What the exercise asks:
Each entry needs to be reproduced exactly as it is.

Extracted material:
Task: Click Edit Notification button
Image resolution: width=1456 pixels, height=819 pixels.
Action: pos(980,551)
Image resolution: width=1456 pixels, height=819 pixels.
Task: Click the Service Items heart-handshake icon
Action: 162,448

Task answer:
Task: Click Edit Notification button
Image resolution: width=1456 pixels, height=819 pixels.
Action: pos(980,551)
Image resolution: width=1456 pixels, height=819 pixels.
Task: Click the Service Items heart-handshake icon
Action: 162,448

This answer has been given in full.